Bloomberg is worth about $109 billion, according to Forbes, ranking him among the 20 wealthiest people in the world. Much of that fortune comes from the company's Bloomberg Terminal, the trading-floor data service whose subscriptions run about $32,000 a year.
Bloomberg Philanthropies says the pledged money will help identify, establish and police the first marine reserves under the treaty. The pledge takes its total ocean spending to $635 million.
"The High Seas Treaty shows that the world has the will to protect the ocean," Bloomberg, who built his fortune through the financial-data company Bloomberg LP, told Sky News. "This investment will help ensure we have the way."
The treaty took effect Jan. 17, the United Nations said, 120 days after Morocco became the 60th country to ratify it. It is now law, but how it will be funded and policed in remote, fish-rich waters is unresolved.
The U.S. and the U.K. are both trimming climate, nature and science budgets.
The U.K, as it scrambles to raise defense spending, will cut international climate and environmental funding from £11.6 billion ($15.3 billion) to £9 billion over five years, the trade outlet edie reported after the Treasury confirmed the reduction.
A rule that ring-fenced £3 billion ($4 billion) of it for nature, including coastlines, will be scrapped, The Guardian reported.
In the U.S., President Donald Trump has cut ocean science, aid and environment programs, Sky News reported, though both countries remain among the world's top five aid donors.
Bloomberg has filled federal gaps before. In 2025 he covered a shortfall in the budget of the U.N. climate body, the UNFCCC, after Trump withdrew U.S. funding.
"It's a pivotal time for our ocean," Tom Brook, an ocean conservation specialist at WWF, told Sky News, calling the treaty an "unprecedented opportunity to protect the ocean at the scale it operates."
Some of the money will help small coastal and island nations get a seat at negotiations dominated by richer countries. Lord Fatafehi Fakafanua, the prime minister of Tonga, said in a statement the funding would help nations like his "play their rightful role in shaping the future of our shared ocean."

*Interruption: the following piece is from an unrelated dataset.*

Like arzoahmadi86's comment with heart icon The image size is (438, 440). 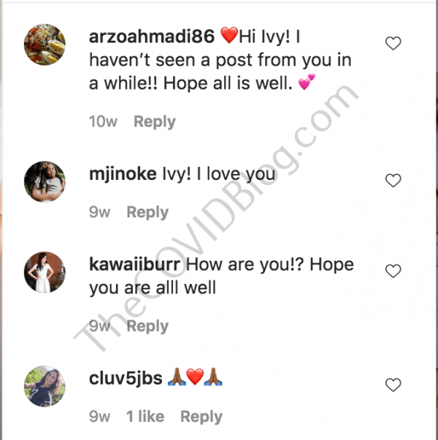tap(393, 43)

Brian O'Donnell, director of the Campaign for Nature, told Sky News governments should be "delivering on commitments," "not relying on untenable and unrealistic hopes that philanthropy will foot the bill."
The European Union is moving the other way. It wants to become the "global leader in ocean intelligence" through OceanEye, a sea-monitoring program backed by €92 million ($105 million), the European Commission said. The program is far smaller than the nearly $370 million U.S. ocean-observatory network dismantled under the Trump administration's science cuts, Oceanographic magazine reported.
A U.K. government spokesperson told Sky News the "world has changed" and that the aid budget had been cut to "fund a necessary increase in defense spending," while insisting the country's "commitment to tackling climate change and nature loss has not changed." Funding for Ukraine, Sudan and Palestine would be protected, the spokesperson said.